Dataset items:
◇ ◇ ◇ ◇
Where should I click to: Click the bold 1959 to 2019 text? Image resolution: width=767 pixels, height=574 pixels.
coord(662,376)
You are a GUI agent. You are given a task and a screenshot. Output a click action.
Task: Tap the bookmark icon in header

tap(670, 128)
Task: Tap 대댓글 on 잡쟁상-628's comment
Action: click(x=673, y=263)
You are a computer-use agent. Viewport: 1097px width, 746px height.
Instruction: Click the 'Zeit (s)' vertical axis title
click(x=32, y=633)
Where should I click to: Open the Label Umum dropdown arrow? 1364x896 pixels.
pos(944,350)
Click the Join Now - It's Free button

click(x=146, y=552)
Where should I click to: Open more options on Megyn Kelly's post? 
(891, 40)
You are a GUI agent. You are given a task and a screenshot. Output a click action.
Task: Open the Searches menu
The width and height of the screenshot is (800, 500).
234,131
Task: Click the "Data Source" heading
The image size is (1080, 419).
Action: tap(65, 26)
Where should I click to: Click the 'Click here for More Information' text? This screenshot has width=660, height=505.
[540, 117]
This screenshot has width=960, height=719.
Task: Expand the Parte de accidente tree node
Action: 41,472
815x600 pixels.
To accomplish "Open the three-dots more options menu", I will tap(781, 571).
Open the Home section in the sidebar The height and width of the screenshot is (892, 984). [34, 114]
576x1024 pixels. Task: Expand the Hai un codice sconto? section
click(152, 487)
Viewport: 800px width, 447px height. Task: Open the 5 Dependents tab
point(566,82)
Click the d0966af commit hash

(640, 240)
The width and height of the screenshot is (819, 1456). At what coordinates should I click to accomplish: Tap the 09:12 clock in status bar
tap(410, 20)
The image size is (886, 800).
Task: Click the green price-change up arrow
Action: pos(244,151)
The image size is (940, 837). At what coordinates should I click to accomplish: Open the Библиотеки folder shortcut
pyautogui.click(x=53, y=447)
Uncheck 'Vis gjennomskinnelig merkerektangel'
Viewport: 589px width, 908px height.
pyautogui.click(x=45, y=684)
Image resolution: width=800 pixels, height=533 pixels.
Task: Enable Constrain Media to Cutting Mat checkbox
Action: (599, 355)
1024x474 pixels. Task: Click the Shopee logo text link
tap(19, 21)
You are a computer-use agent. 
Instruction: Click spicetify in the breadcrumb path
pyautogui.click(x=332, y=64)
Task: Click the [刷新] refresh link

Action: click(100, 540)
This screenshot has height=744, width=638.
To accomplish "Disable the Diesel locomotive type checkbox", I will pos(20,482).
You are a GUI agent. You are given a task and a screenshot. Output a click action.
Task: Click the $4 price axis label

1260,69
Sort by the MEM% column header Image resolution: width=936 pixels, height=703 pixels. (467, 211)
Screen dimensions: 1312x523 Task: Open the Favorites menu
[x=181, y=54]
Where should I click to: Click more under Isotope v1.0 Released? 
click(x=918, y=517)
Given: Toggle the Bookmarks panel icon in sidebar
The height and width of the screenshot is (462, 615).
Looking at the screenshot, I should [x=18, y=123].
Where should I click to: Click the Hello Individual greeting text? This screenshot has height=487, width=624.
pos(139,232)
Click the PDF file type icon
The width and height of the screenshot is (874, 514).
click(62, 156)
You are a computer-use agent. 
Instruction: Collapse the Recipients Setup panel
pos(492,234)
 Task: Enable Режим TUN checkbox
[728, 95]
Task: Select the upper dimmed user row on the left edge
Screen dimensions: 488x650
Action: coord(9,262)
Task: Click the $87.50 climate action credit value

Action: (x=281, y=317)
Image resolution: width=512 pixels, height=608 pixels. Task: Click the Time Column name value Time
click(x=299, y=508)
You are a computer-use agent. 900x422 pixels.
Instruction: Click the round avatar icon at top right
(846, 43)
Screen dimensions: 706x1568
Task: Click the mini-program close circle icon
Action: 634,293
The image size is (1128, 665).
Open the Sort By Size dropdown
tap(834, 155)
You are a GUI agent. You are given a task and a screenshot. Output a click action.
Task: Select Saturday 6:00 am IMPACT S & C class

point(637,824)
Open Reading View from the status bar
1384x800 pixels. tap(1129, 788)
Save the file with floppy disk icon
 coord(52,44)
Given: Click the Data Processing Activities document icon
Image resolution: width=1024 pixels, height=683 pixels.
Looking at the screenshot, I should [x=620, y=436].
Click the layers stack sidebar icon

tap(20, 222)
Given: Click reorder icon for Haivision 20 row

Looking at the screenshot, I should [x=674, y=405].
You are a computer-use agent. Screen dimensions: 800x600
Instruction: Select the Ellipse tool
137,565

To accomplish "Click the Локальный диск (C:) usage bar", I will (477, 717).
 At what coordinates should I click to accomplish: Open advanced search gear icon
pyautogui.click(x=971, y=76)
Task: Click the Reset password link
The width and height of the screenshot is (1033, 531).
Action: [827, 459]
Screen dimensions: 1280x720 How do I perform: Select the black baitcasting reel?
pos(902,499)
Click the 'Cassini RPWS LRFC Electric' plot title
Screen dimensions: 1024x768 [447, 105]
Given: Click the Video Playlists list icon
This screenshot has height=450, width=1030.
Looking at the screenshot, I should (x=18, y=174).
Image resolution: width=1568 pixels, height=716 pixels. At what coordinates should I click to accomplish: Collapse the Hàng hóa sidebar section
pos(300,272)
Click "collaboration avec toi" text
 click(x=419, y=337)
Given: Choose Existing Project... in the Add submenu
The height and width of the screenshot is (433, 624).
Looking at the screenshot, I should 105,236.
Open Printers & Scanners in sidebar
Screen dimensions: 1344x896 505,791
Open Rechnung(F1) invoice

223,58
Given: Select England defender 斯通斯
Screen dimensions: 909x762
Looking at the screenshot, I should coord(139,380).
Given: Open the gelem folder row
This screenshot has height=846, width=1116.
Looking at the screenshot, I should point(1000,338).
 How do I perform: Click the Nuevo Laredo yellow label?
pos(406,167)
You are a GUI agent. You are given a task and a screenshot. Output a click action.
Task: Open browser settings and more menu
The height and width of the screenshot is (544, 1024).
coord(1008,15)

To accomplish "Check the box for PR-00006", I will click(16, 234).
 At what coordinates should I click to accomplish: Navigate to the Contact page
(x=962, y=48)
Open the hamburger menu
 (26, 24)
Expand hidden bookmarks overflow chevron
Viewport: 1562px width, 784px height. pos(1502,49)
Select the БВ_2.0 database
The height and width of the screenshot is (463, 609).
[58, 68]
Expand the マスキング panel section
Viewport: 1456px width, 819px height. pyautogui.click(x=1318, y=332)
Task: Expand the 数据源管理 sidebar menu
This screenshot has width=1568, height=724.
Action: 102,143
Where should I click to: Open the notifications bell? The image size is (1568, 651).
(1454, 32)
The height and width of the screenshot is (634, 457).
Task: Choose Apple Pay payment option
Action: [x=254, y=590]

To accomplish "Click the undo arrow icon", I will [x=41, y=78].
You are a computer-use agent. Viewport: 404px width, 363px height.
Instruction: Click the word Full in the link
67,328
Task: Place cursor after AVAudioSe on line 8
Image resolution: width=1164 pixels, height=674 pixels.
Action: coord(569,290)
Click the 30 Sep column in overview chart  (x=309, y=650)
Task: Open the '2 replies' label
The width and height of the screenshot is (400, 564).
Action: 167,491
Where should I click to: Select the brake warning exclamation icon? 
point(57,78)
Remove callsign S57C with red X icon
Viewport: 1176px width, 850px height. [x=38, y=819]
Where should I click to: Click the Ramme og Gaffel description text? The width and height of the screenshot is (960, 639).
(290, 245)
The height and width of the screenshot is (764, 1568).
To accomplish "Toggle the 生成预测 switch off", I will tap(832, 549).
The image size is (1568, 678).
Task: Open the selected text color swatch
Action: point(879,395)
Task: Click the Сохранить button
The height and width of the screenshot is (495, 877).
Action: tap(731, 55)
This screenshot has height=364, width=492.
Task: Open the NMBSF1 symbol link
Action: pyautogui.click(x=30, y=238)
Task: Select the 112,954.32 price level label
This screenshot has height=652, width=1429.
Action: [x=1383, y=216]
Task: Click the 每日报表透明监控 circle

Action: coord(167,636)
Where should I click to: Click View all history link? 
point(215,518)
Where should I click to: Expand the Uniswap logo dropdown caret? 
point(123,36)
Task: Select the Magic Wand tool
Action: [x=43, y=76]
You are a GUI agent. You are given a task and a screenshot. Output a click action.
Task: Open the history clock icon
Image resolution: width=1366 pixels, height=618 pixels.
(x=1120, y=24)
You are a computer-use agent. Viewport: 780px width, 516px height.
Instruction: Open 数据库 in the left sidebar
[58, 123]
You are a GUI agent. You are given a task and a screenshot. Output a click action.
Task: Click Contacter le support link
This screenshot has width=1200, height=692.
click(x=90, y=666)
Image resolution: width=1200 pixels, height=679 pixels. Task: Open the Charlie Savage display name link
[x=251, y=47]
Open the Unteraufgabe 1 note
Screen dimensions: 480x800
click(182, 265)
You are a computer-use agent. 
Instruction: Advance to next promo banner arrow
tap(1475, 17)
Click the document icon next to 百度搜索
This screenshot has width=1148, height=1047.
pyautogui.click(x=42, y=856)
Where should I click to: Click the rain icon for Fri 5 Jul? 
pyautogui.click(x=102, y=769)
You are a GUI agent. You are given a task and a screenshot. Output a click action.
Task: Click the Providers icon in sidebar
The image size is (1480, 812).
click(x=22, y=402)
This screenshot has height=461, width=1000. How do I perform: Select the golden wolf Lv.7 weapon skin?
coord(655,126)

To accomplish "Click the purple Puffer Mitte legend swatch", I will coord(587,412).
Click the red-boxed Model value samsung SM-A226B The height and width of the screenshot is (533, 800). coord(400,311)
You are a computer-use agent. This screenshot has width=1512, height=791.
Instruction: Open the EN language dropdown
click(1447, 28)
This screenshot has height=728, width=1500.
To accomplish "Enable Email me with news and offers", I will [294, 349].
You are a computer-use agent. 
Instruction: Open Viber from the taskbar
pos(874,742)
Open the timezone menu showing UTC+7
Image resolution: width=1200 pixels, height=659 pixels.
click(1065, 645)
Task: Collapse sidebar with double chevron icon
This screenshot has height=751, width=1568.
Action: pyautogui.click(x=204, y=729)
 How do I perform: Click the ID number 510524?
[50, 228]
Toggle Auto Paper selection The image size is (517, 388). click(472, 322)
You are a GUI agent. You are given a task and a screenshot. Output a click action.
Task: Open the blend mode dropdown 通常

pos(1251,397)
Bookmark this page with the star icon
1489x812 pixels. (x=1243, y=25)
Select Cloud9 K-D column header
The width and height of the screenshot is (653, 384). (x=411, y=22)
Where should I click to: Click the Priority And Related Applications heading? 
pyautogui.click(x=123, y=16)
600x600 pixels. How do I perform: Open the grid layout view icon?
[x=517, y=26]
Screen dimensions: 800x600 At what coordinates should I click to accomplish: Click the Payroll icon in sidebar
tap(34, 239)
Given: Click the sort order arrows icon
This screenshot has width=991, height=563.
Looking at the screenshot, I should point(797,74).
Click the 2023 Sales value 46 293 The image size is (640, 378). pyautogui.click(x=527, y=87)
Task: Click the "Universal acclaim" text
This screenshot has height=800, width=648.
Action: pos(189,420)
◇ ◇ ◇ ◇
> _Problem details_
Of the entries above, repeat exactly the lines from the line with "Where should I click to: Click more" through the line with "Given: Click the Video Playlists list icon", both of them included.

> _Response for this exercise_
Where should I click to: Click more under Isotope v1.0 Released? 
click(x=918, y=517)
Given: Toggle the Bookmarks panel icon in sidebar
The height and width of the screenshot is (462, 615).
Looking at the screenshot, I should [x=18, y=123].
Where should I click to: Click the Hello Individual greeting text? This screenshot has height=487, width=624.
pos(139,232)
Click the PDF file type icon
The width and height of the screenshot is (874, 514).
click(62, 156)
You are a computer-use agent. 
Instruction: Collapse the Recipients Setup panel
pos(492,234)
 Task: Enable Режим TUN checkbox
[728, 95]
Task: Select the upper dimmed user row on the left edge
Screen dimensions: 488x650
Action: coord(9,262)
Task: Click the $87.50 climate action credit value

Action: (x=281, y=317)
Image resolution: width=512 pixels, height=608 pixels. Task: Click the Time Column name value Time
click(x=299, y=508)
You are a computer-use agent. 900x422 pixels.
Instruction: Click the round avatar icon at top right
(846, 43)
Screen dimensions: 706x1568
Task: Click the mini-program close circle icon
Action: 634,293
The image size is (1128, 665).
Open the Sort By Size dropdown
tap(834, 155)
You are a GUI agent. You are given a task and a screenshot. Output a click action.
Task: Select Saturday 6:00 am IMPACT S & C class

point(637,824)
Open Reading View from the status bar
1384x800 pixels. tap(1129, 788)
Save the file with floppy disk icon
 coord(52,44)
Given: Click the Data Processing Activities document icon
Image resolution: width=1024 pixels, height=683 pixels.
Looking at the screenshot, I should [x=620, y=436].
Click the layers stack sidebar icon

tap(20, 222)
Given: Click reorder icon for Haivision 20 row

Looking at the screenshot, I should [x=674, y=405].
You are a computer-use agent. Screen dimensions: 800x600
Instruction: Select the Ellipse tool
137,565

To accomplish "Click the Локальный диск (C:) usage bar", I will (477, 717).
 At what coordinates should I click to accomplish: Open advanced search gear icon
pyautogui.click(x=971, y=76)
Task: Click the Reset password link
The width and height of the screenshot is (1033, 531).
Action: [827, 459]
Screen dimensions: 1280x720 How do I perform: Select the black baitcasting reel?
pos(902,499)
Click the 'Cassini RPWS LRFC Electric' plot title
Screen dimensions: 1024x768 [447, 105]
Given: Click the Video Playlists list icon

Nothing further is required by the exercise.